Come rendere più rapido, uniforme e sostenibile l'accesso ai farmaci per le malattie rare? È la domanda a cui prova a rispondere EXPLORARE 4.0, il progetto promosso da Cencora Italy e ISPOR Italy – Rome Chapter che, attraverso il confronto tra rappresentanti dell'accademia, dell'Agenzia italiana del farmaco (Aifa), delle Regioni, dell'industria e delle associazioni dei pazienti, punta a rivedere in chiave critica e propositiva il percorso che porta alla rimborsabilità delle terapie, contribuendo a una migliore definizione del loro valore e a un accesso più equo sul territorio. I risultati dell'edizione 2026 individuano tre asset strategici su cui intervenire: rafforzare la produzione di evidenze cliniche anche in condizioni di rarità, adottare modelli più flessibili per le valutazioni economiche e migliorare la pianificazione dei processi regionali per ridurre tempi e disomogeneità nell'accesso alle cure.
L'iniziativa, avviata nel 2022, si inserisce in un quadro in evoluzione, segnato dall'entrata in vigore dei nuovi framework europei di valutazione, dall'attuazione della Legge 175/2021 sulle malattie rare, dal Piano nazionale malattie rare 2023-2026 e dall'aggiornamento dei criteri di innovatività. Un contesto nel quale arrivano terapie sempre più innovative, spesso destinate a un numero limitato di pazienti e supportate da evidenze cliniche necessariamente diverse rispetto a quelle delle patologie più diffuse. Il primo filone di lavoro ha riguardato gli studi clinici registrativi dei farmaci orfani. L'analisi evidenzia che, pur dovendo adattarsi ai limiti imposti dalla bassa numerosità dei pazienti, gli studi presentano nella maggior parte dei casi una metodologia ritenuta adeguata. Emergono inoltre strumenti alternativi alla randomizzazione tradizionale, come l'utilizzo di controlli esterni, considerati utili per ridurre l'incertezza nelle decisioni regolatorie. "Alle persone con malattia rara va garantito un sostegno concreto per accedere alle migliori cure disponibili, come previsto dal nostro ordinamento", ha sottolineato Annalisa Scopinaro, presidente di Uniamo-Federazione italiana malattie rare. Secondo Scopinaro, iniziative come EXPLORARE possono rendere più trasparenti i meccanismi di accesso alle terapie e favorire il coinvolgimento precoce dei pazienti nella ricerca, contribuendo anche a valutare l'impatto delle nuove cure sulla riduzione dei costi indiretti per famiglie e sistema sanitario. Il secondo ambito ha riguardato le valutazioni di costo-efficacia. Dall'analisi emerge un'elevata variabilità degli ICER (rapporti incrementali costo-efficacia), che spesso superano le tradizionali soglie di disponibilità a pagare. Per questo il progetto propone un approccio più flessibile, capace di considerare elementi peculiari delle malattie rare, come la gravità della patologia, l'assenza di alternative terapeutiche e il valore sociale dell'innovazione.

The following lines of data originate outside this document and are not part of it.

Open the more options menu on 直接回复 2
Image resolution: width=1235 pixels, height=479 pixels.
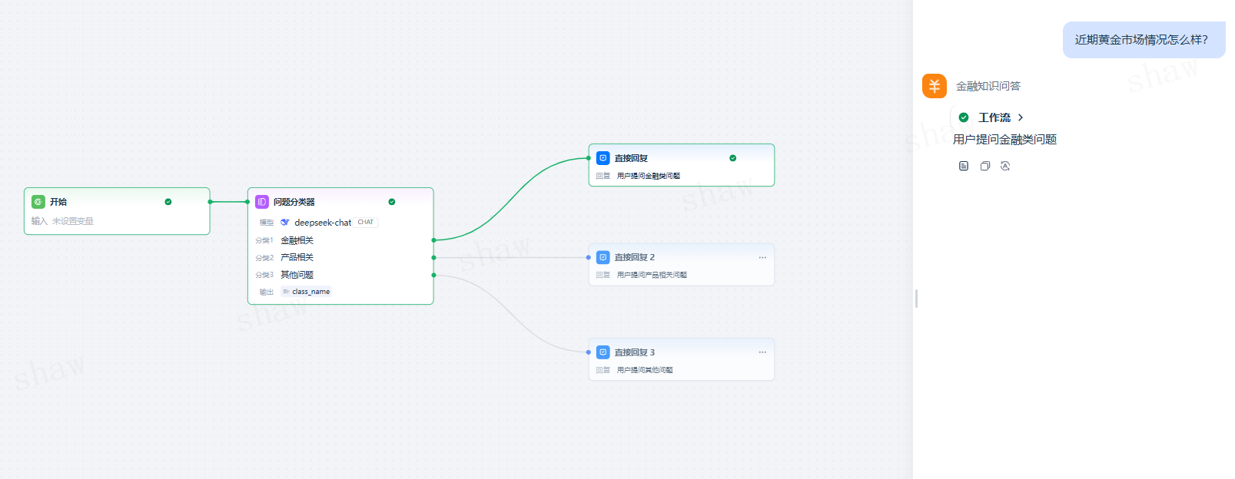click(x=762, y=257)
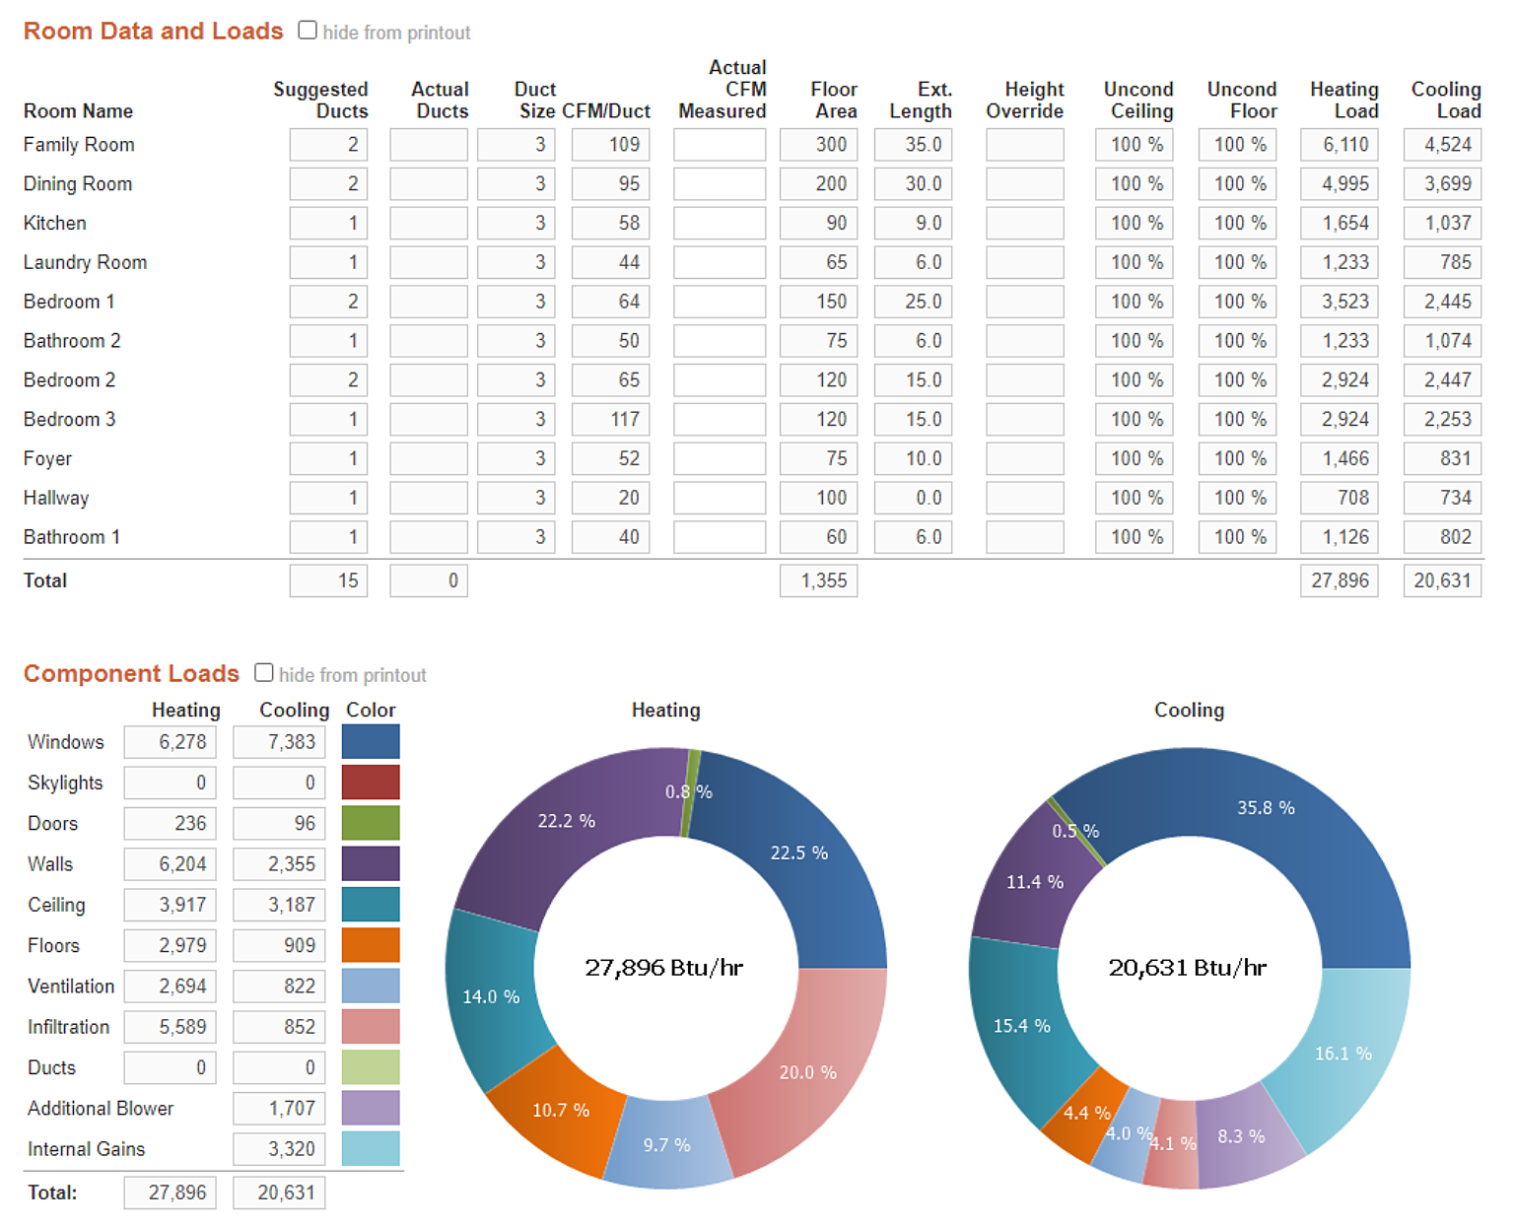Open the Floors orange color swatch
This screenshot has height=1227, width=1514.
[x=371, y=945]
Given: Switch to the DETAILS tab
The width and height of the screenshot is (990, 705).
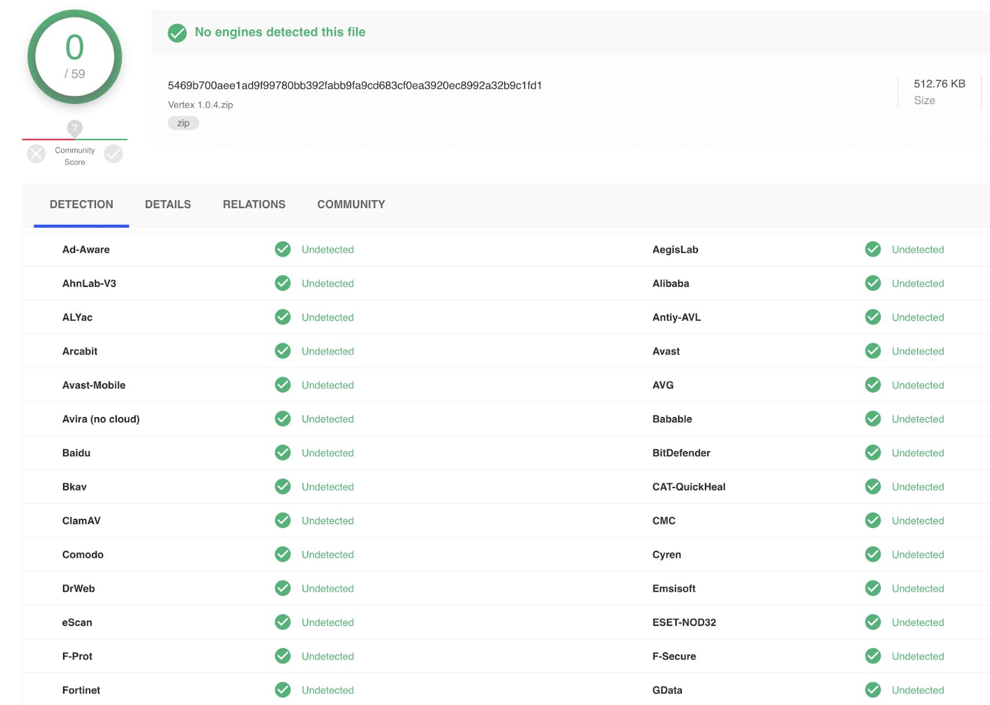Looking at the screenshot, I should (168, 204).
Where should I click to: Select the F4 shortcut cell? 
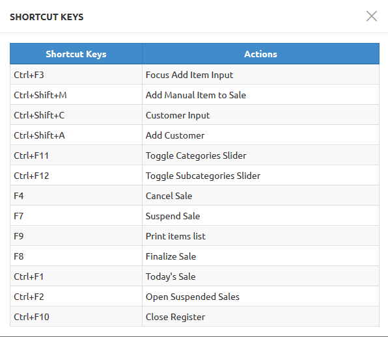(76, 196)
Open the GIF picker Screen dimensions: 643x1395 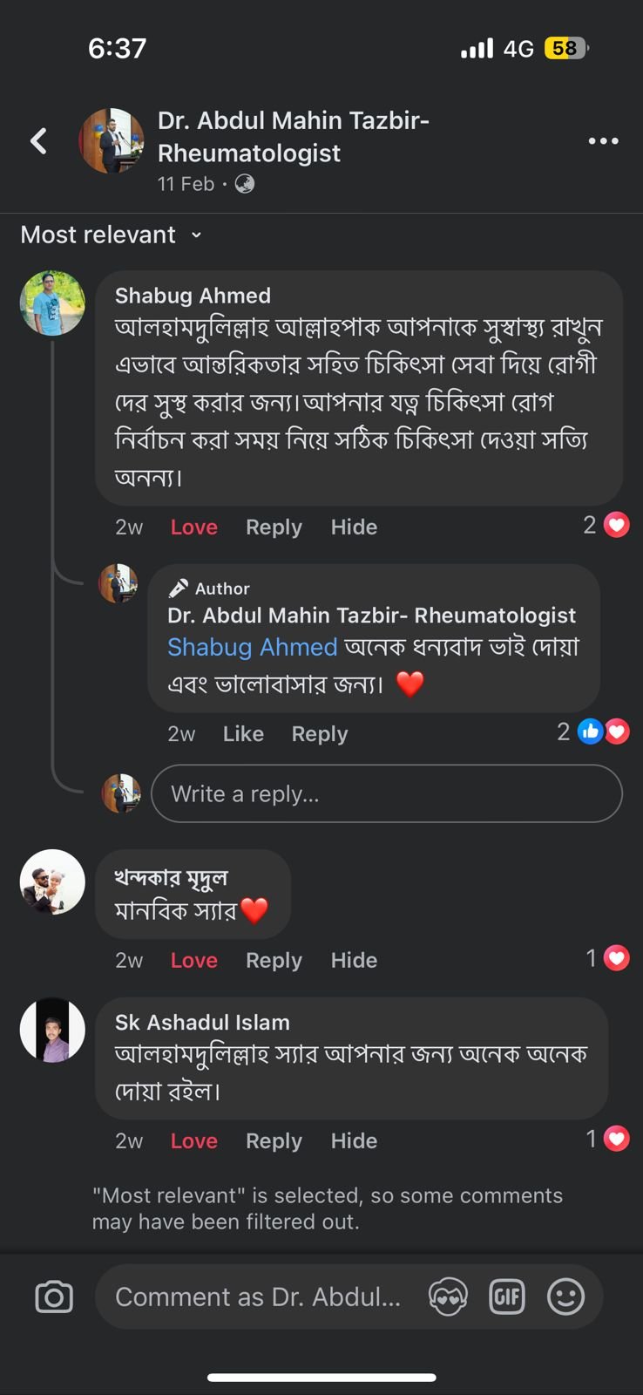click(x=507, y=1297)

Infine, il terzo focus si è concentrato sui processi regionali di autorizzazione dei centri prescrittori. L'analisi mette in luce differenze organizzative tra le Regioni che possono incidere sui tempi di accesso alle terapie. Tra le soluzioni indicate figurano un maggiore utilizzo degli strumenti di Horizon Scanning, per anticipare i bisogni organizzativi, e un rafforzamento del coordinamento tra livello nazionale e regionale. "L'innovazione terapeutica, in particolare nell'ambito delle malattie rare, rappresenta una leva strategica per trasformare il nostro sistema sanitario e dare risposta ai bisogni ancora insoddisfatti di molti pazienti", ha commentato Emanuele Monti, componente dell'Executive Board di Aifa e presidente della Commissione Sostenibilità sociale, casa e famiglia del Consiglio regionale della Lombardia. "La sfida oggi è garantire un accesso sempre più precoce ed equo alle nuove cure, valorizzando strumenti fondamentali come l'Health Technology Assessment e il Fondo per i farmaci innovativi". Per Pier Luigi Canonico, professore emerito di Farmacologia dell'Università del Piemonte Orientale e tra i promotori dell'iniziativa, EXPLORARE è progressivamente evoluto "da momento di analisi e confronto a piattaforma strutturata di produzione di evidenze e raccomandazioni operative", diventando un punto di riferimento nazionale sui temi dell'accesso ai farmaci per le malattie rare.